The real advantage to a
boat owner in common rail is not
fuel economy which I'm sure is better, but bet you would be hard pressed to measure the difference or emissions, which is the reason that
engine manufacturers are going common rail, cause they have to.
But as an owner the advantage is what is called in the automotive industry as NVH, an acronym of course that stands for
Noise, Vibration and Harshness, the NVH of a mechanical direct injected
Diesel is horrible, rattly noisy, shaky things.
A common rail can do magical things that a mechanical injected
motor cannot, like vary injection timing and in particular do what is called pilot injection.

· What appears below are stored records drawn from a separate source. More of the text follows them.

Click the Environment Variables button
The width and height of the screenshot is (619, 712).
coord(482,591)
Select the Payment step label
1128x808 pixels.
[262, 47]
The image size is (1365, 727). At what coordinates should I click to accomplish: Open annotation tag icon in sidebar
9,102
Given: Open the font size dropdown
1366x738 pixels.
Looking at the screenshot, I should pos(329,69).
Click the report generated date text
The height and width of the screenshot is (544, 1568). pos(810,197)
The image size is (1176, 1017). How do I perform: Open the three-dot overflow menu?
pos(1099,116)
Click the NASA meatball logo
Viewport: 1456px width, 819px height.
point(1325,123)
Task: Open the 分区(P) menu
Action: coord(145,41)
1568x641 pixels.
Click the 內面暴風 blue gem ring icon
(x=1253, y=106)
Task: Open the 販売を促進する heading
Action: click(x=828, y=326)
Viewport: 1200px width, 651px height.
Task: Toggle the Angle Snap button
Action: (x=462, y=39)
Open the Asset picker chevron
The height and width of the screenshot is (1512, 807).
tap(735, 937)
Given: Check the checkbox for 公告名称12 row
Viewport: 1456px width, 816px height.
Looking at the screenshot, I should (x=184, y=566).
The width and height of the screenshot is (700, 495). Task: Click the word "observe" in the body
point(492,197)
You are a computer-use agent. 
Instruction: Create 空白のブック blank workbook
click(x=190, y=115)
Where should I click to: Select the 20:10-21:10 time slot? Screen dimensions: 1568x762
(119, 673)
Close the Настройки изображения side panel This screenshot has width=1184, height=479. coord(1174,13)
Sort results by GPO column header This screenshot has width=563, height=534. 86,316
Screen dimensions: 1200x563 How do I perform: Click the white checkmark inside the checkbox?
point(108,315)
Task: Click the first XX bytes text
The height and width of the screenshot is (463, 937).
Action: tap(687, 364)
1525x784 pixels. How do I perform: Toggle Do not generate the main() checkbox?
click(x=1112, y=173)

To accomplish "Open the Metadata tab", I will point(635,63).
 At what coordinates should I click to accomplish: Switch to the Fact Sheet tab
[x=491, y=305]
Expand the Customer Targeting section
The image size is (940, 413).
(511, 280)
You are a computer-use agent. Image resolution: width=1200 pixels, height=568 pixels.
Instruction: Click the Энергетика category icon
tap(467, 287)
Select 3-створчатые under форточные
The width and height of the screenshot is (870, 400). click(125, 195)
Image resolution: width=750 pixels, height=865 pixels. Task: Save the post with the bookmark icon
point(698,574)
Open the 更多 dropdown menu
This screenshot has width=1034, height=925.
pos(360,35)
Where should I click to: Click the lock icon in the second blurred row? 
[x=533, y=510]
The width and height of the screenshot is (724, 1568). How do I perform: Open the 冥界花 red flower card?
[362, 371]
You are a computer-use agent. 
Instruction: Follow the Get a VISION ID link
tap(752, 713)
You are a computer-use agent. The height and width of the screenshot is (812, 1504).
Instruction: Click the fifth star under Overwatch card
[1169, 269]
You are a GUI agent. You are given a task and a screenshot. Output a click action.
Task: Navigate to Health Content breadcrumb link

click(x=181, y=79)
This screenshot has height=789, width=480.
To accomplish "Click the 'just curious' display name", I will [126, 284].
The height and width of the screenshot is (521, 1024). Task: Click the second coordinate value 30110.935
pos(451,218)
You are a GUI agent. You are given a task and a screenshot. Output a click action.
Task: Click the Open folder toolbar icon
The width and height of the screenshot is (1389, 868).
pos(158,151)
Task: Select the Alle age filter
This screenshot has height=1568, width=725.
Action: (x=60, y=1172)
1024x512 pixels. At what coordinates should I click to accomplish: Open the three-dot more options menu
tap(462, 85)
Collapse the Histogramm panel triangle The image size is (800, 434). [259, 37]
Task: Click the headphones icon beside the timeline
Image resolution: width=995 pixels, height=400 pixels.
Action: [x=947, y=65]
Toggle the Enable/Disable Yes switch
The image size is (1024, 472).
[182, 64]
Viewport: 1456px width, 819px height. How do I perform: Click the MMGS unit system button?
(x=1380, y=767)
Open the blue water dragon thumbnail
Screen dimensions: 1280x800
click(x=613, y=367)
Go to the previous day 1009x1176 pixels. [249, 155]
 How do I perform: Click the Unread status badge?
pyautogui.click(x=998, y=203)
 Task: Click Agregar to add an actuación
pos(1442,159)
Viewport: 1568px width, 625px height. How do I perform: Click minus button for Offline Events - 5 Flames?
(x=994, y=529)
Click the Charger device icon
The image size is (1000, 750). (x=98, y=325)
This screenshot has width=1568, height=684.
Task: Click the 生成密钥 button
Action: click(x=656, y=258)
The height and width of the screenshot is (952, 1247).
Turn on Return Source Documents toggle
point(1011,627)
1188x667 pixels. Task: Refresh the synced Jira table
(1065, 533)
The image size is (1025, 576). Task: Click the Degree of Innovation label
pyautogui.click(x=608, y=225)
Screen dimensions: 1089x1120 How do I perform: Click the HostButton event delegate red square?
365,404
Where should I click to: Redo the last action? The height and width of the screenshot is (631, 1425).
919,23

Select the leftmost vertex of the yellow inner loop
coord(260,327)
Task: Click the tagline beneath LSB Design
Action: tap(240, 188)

What that is is a tiny injection of
fuel to get the fire burning, just milliseconds before the main injection event. what that does is completely eliminate the
Diesel clatter that is normal for a mechanical injected Diesel.
A common rail Diesel can be as smooth and quiet as a four stroke spark injected
engine like your car or a modern
outboard. The Big
Mercury Verado
outboard I had was so smooth and quiet the only way I knew it was running was the
noise from the stream of
water out the side.
How nice would it be to have a sailboat that in the
Salon it was as smooth and quiet as the inside of a Luxury car on the highway?
I don't know if the manufacturers will, but with common rail, they could.